■ PROBLEM REQUIREMENTS ■
In the entries that follow, locate the line with "Instruction: Click breadcrumb", then restate that line and all later lines exactly as they appear, leaving pictures out.

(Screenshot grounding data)
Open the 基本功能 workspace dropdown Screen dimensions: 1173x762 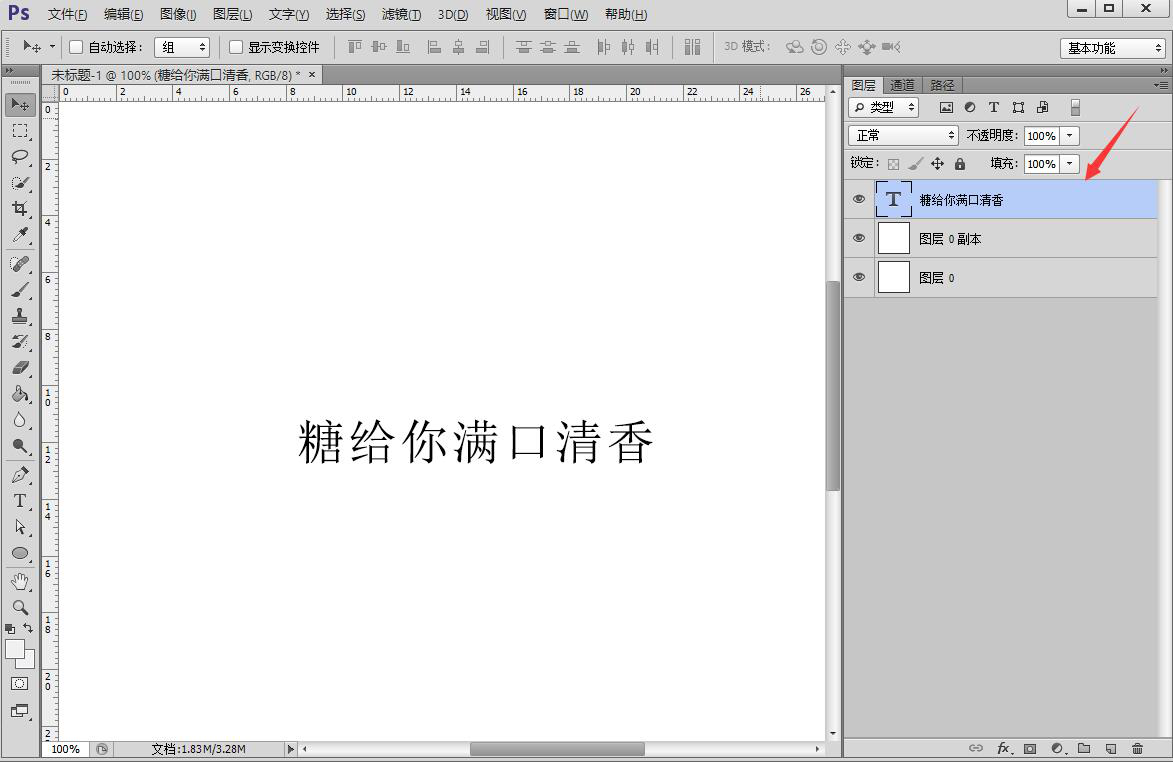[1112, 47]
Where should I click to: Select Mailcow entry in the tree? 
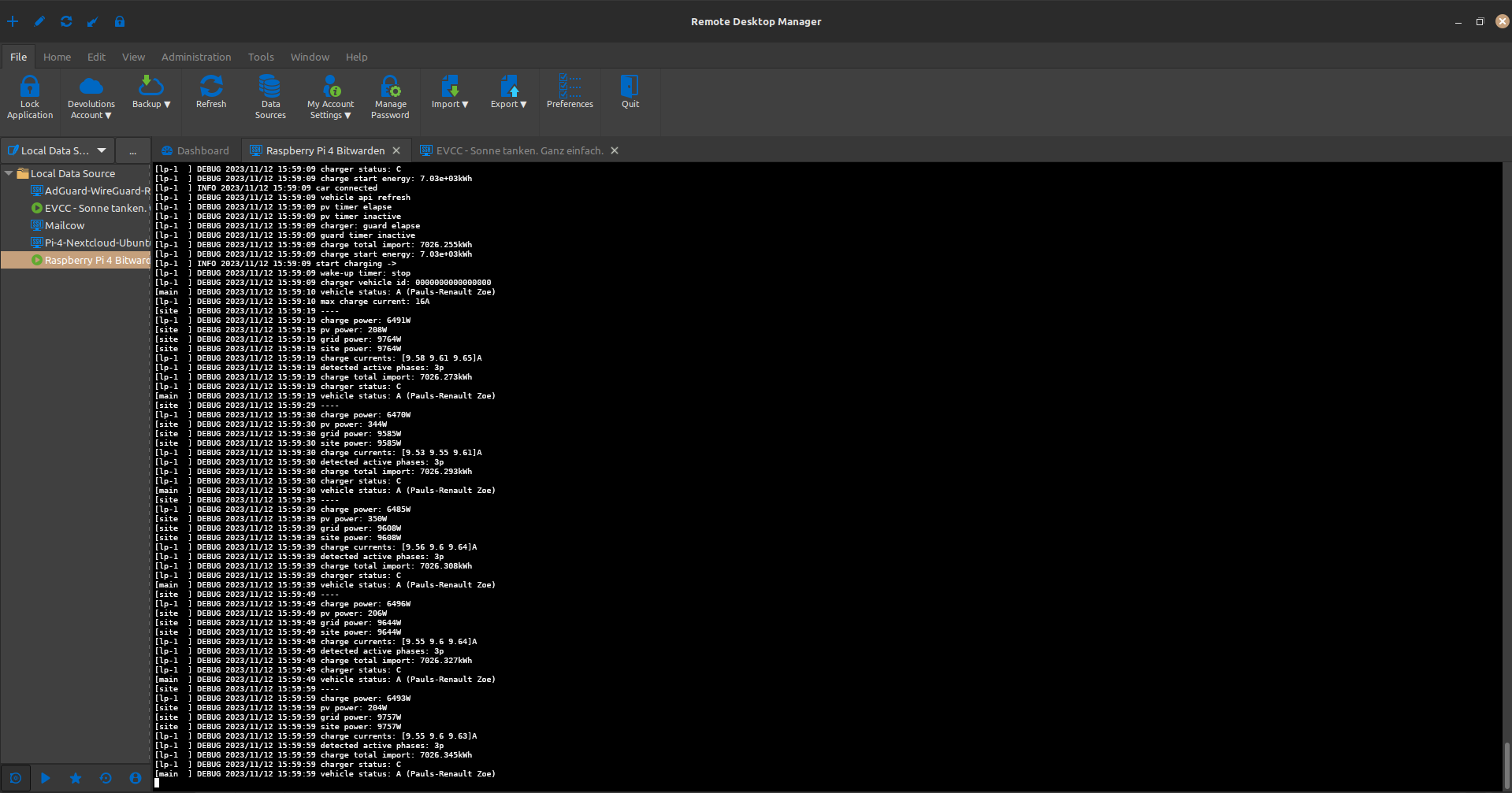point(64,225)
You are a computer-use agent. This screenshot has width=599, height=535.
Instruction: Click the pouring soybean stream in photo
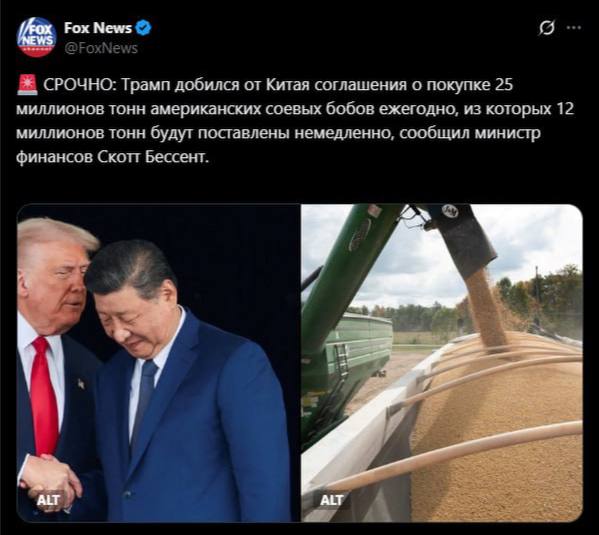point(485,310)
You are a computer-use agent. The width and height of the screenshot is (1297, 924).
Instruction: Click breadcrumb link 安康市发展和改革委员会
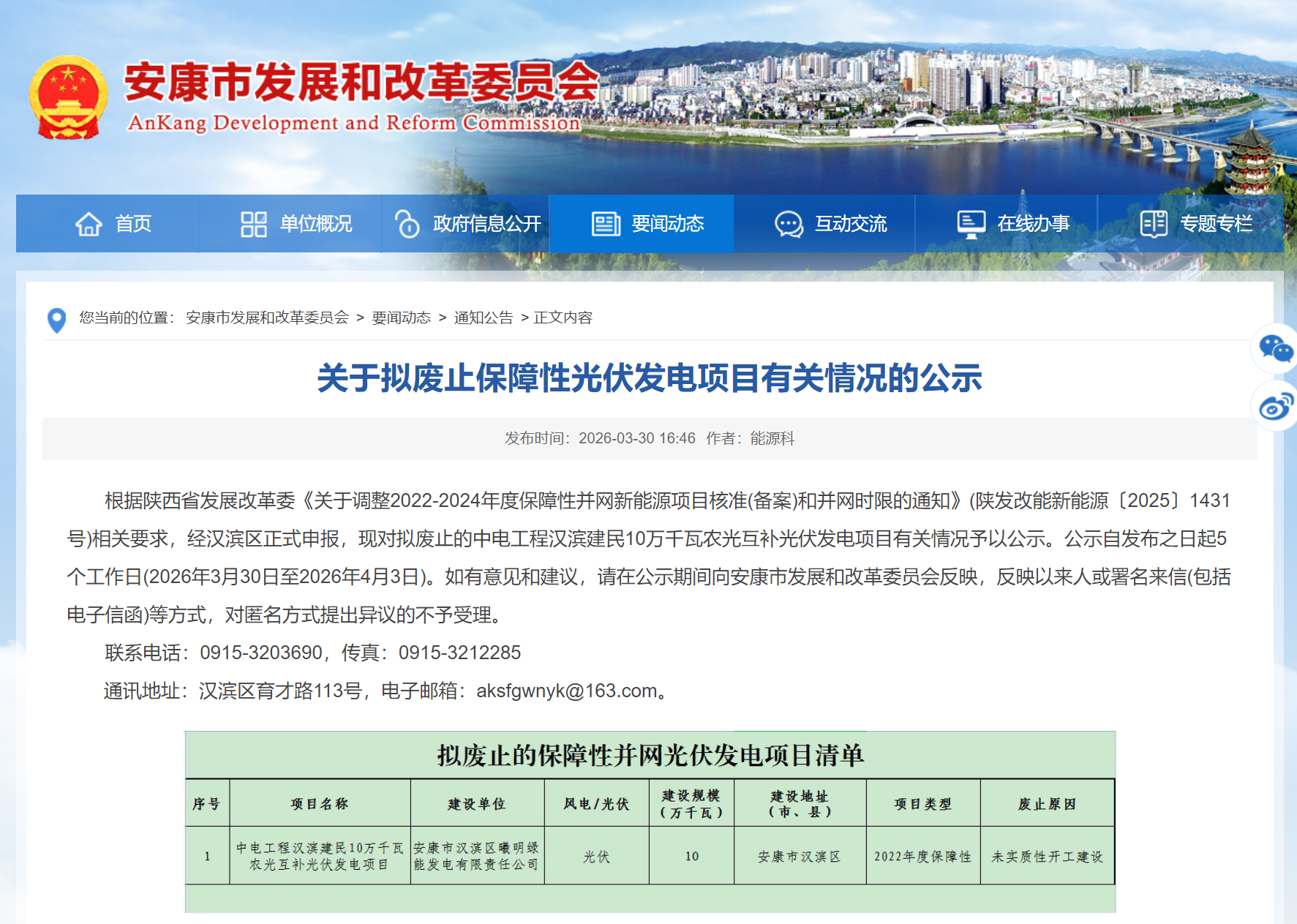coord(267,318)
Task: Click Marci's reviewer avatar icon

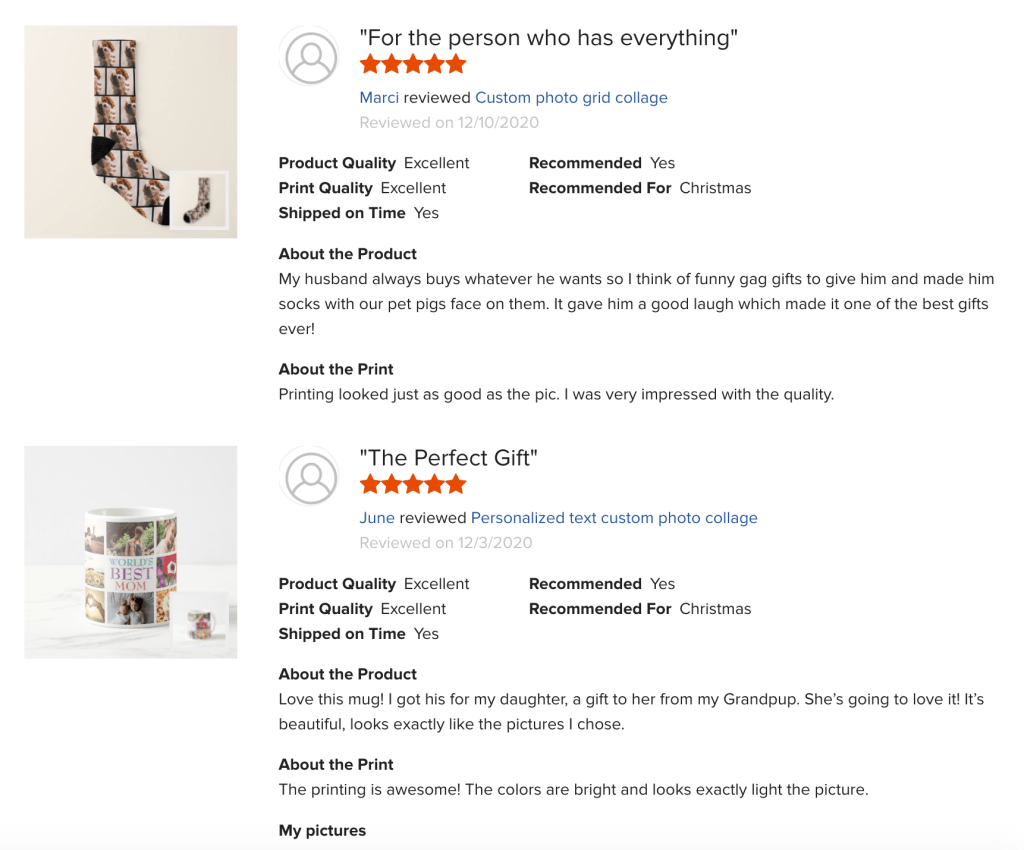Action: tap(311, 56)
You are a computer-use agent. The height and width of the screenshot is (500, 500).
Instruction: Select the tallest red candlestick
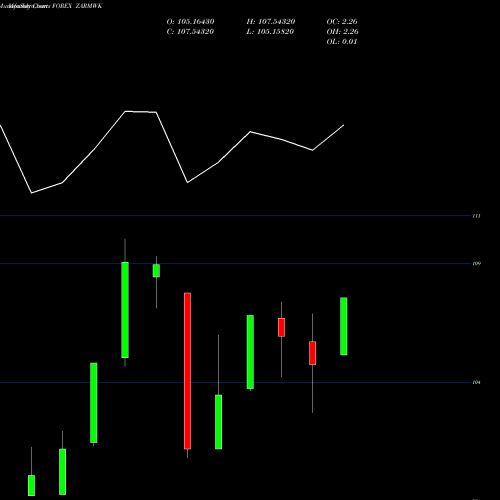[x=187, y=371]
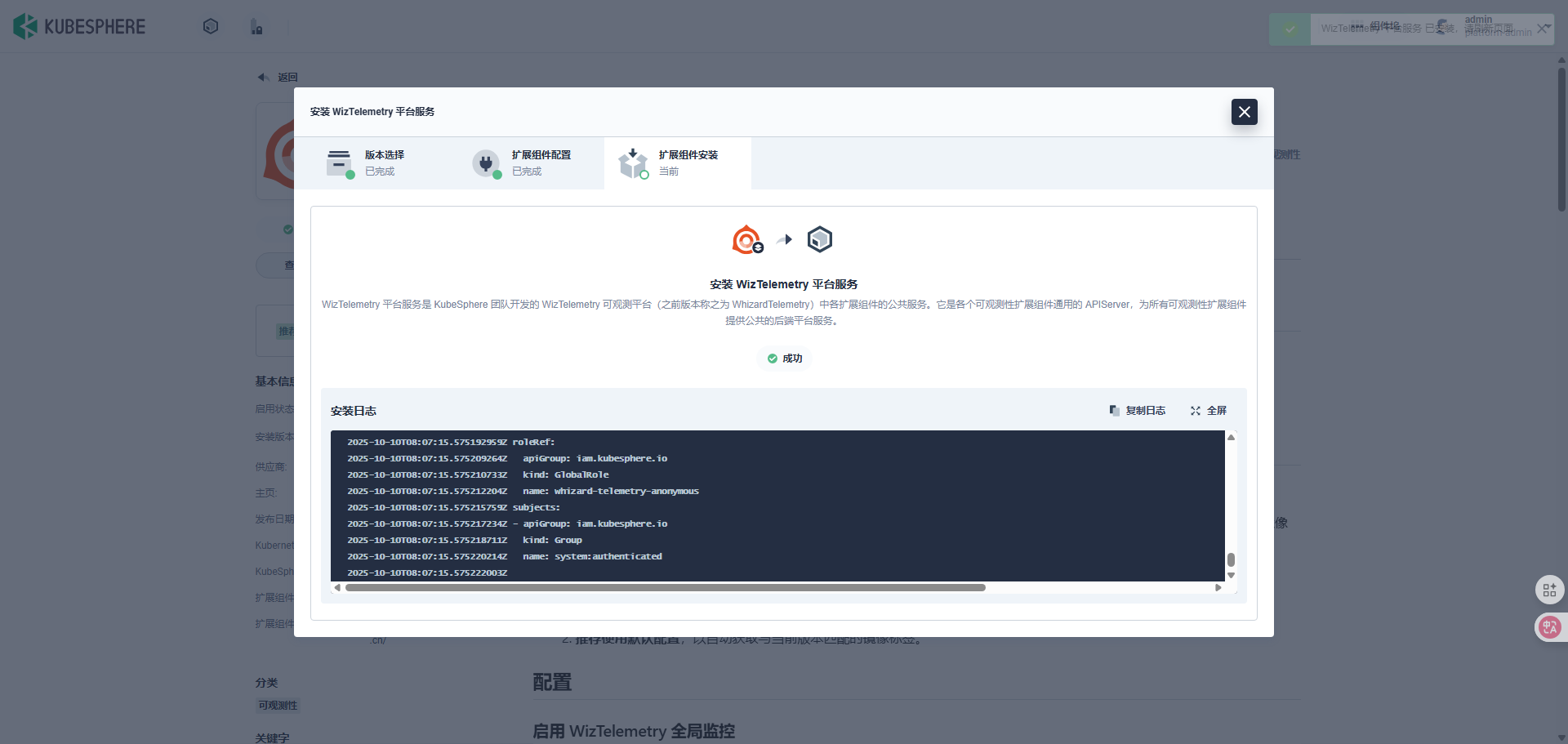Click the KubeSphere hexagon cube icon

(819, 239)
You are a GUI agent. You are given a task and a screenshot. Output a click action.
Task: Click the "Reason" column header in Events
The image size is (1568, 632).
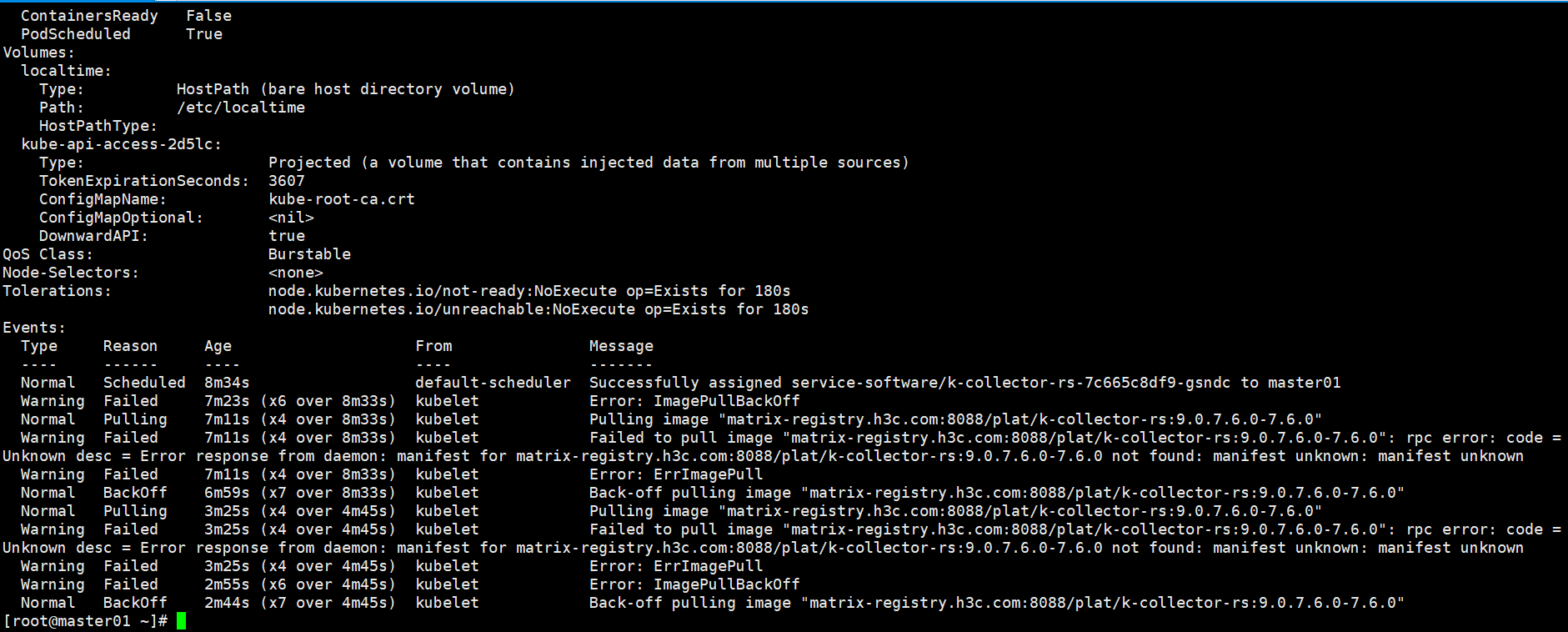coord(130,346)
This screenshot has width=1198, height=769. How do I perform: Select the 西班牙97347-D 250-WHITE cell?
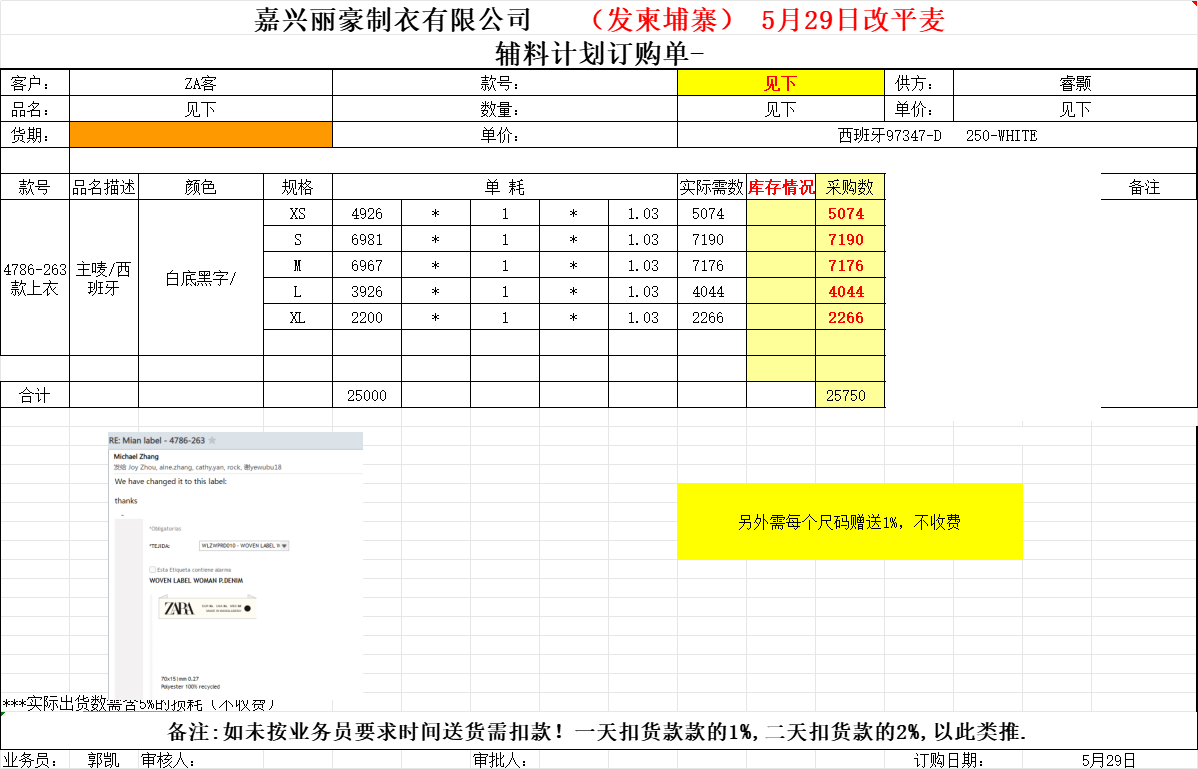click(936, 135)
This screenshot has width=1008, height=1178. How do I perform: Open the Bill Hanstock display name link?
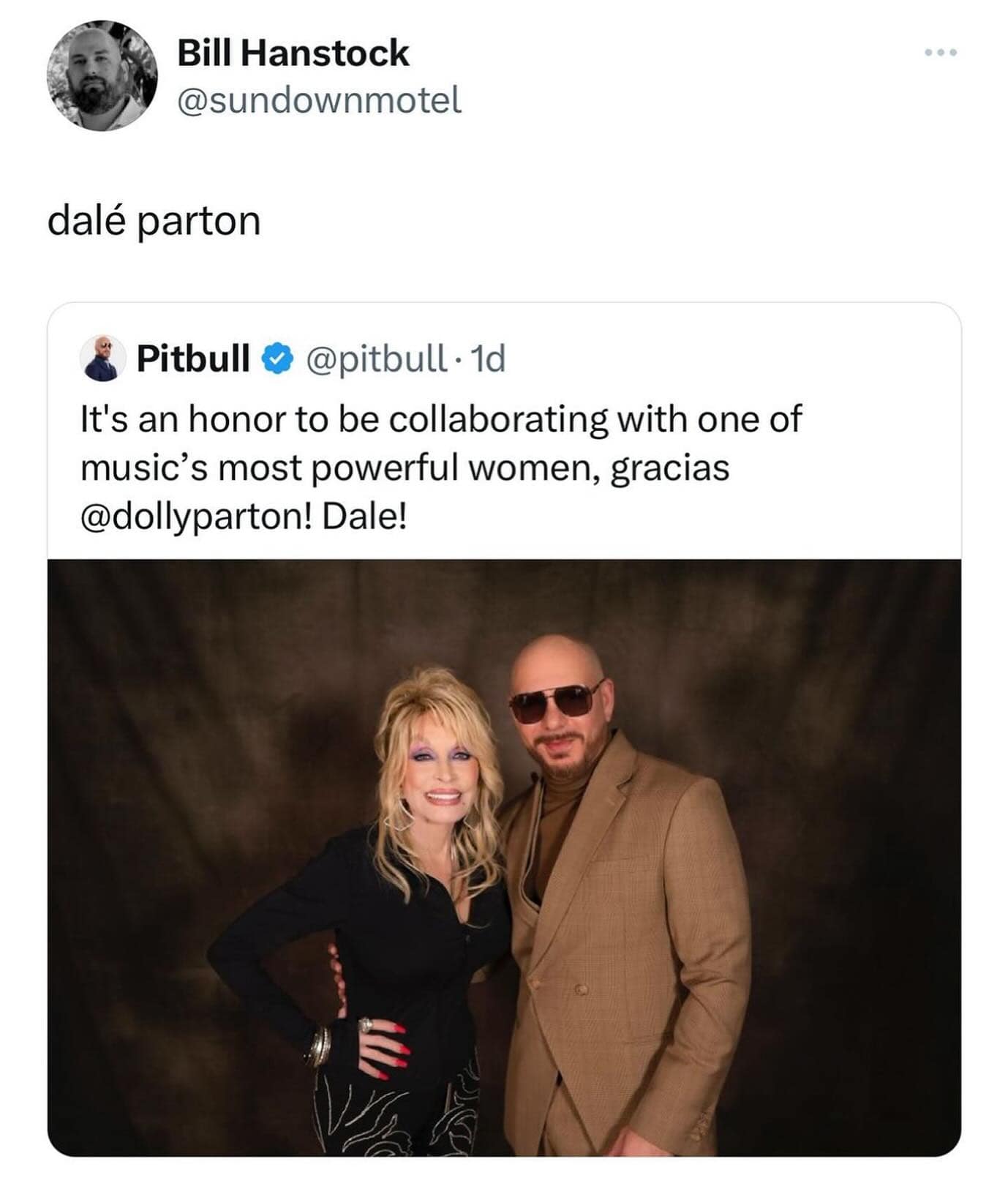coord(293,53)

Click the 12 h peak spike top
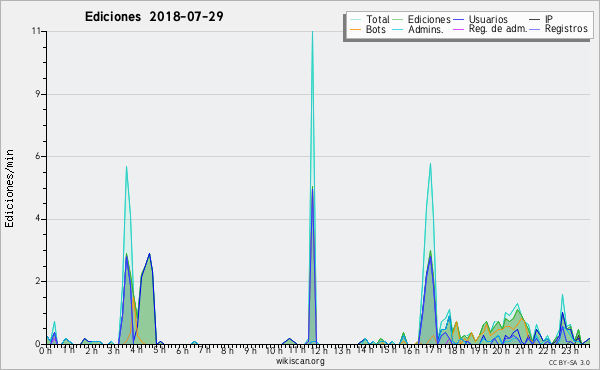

■ YOUR SOLUTION ■
Instruction: Click breadcrumb link 安康市发展和改革委员会
coord(267,318)
Task: Click Marci's reviewer avatar icon

Action: tap(311, 56)
You are a computer-use agent. The height and width of the screenshot is (500, 500).
Instruction: Select the tallest red candlestick
[x=187, y=371]
Click the KubeSphere hexagon cube icon

(819, 239)
You are a GUI agent. You are given a task and a screenshot. Output a click action.
Task: Click the "Reason" column header in Events
The image size is (1568, 632).
coord(130,346)
This screenshot has width=1198, height=769. How do I perform: Select the 西班牙97347-D 250-WHITE cell?
click(936, 135)
This screenshot has width=1008, height=1178. How do I perform: Open the Bill Hanstock display name link?
coord(293,53)

Click the 12 h peak spike top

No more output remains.